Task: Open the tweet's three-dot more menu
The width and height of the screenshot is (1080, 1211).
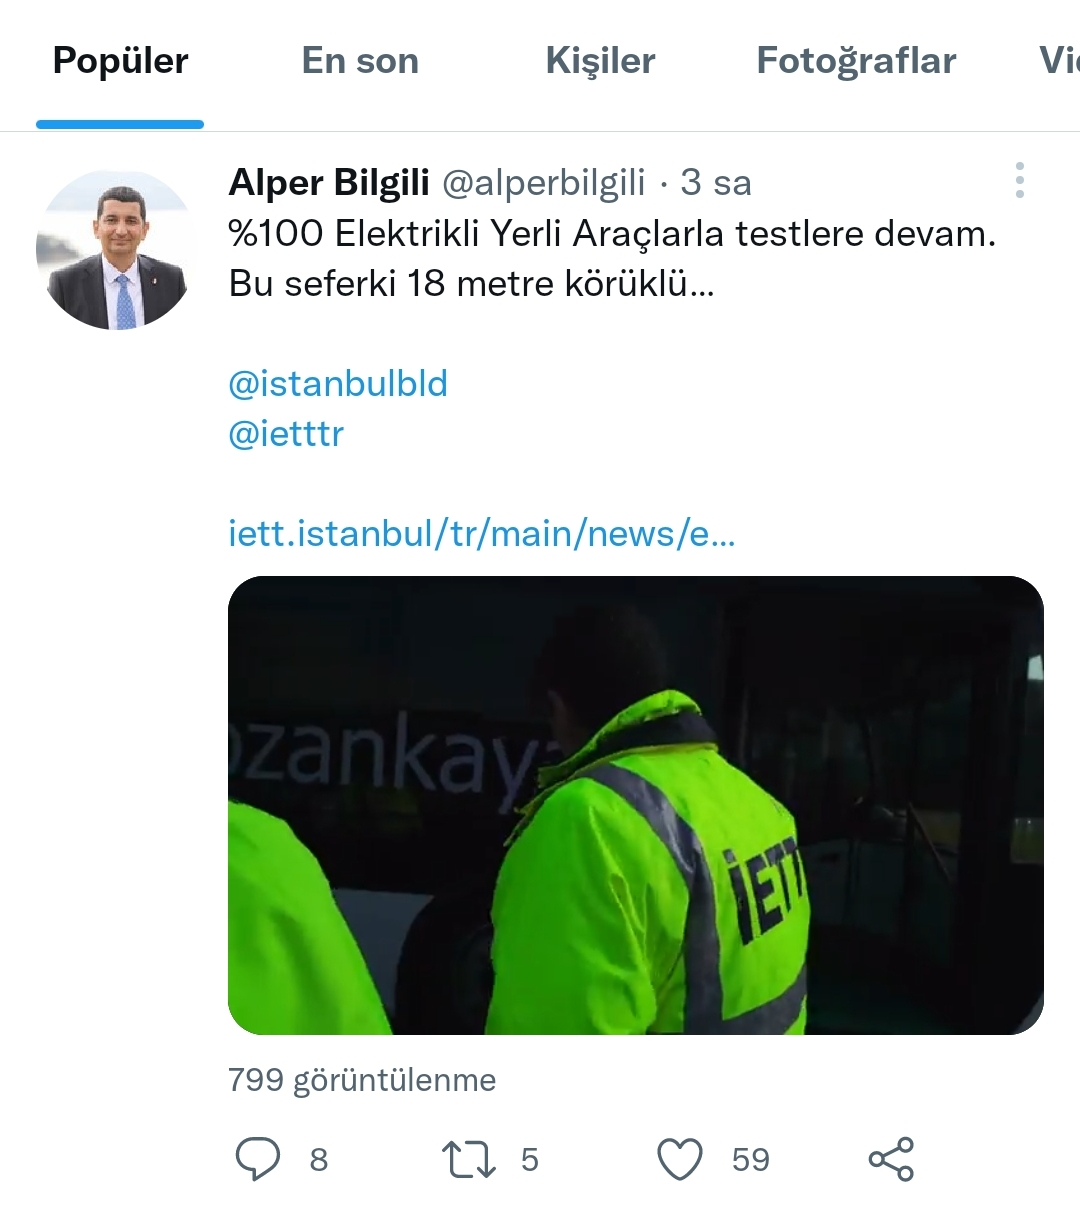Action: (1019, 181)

####################

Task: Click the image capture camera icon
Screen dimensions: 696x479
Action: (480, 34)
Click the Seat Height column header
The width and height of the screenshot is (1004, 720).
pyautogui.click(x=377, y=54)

####################

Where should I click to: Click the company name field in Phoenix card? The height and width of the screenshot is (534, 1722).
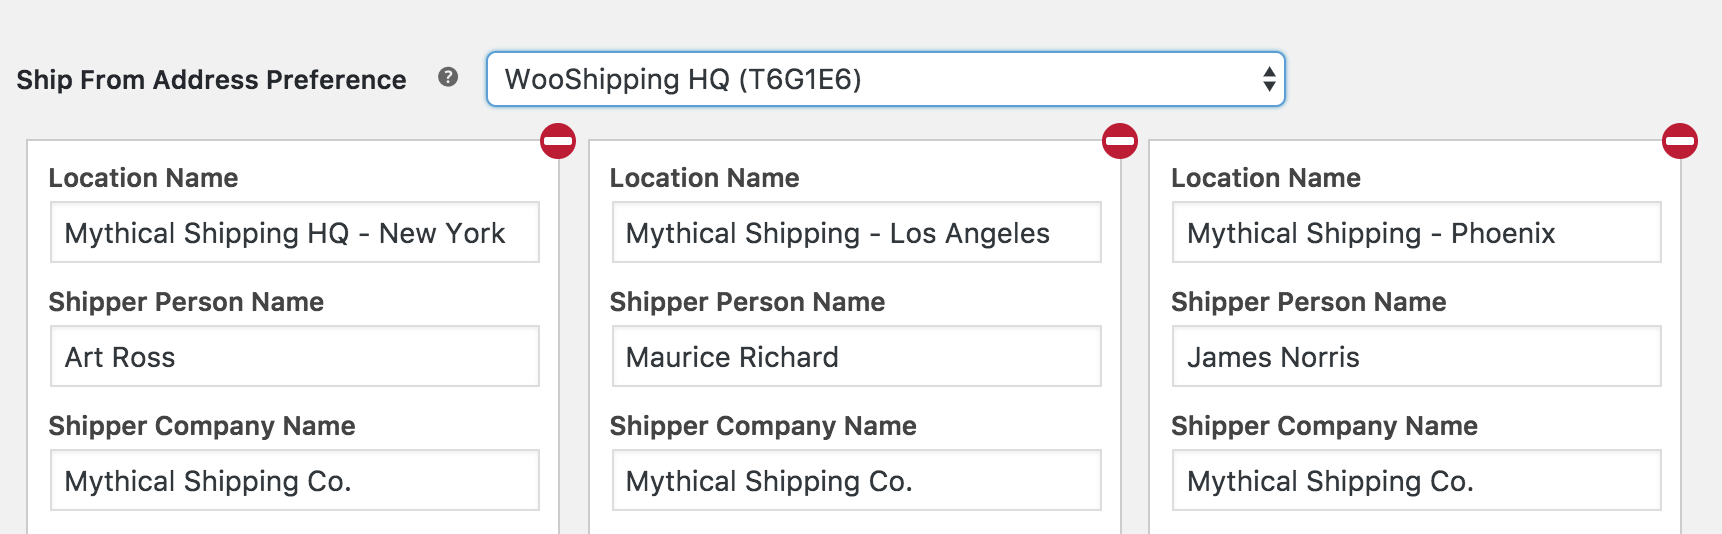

####################

- _Prompt_
Copy the data above word for word, starting at the line that contains "Task: Open the tweet's three-dot more menu" and ending after the line that contains "Action: (1019, 181)". Leave the pictures out of your copy.

- _Solution_
Task: Open the tweet's three-dot more menu
The width and height of the screenshot is (1080, 1211).
Action: (1019, 181)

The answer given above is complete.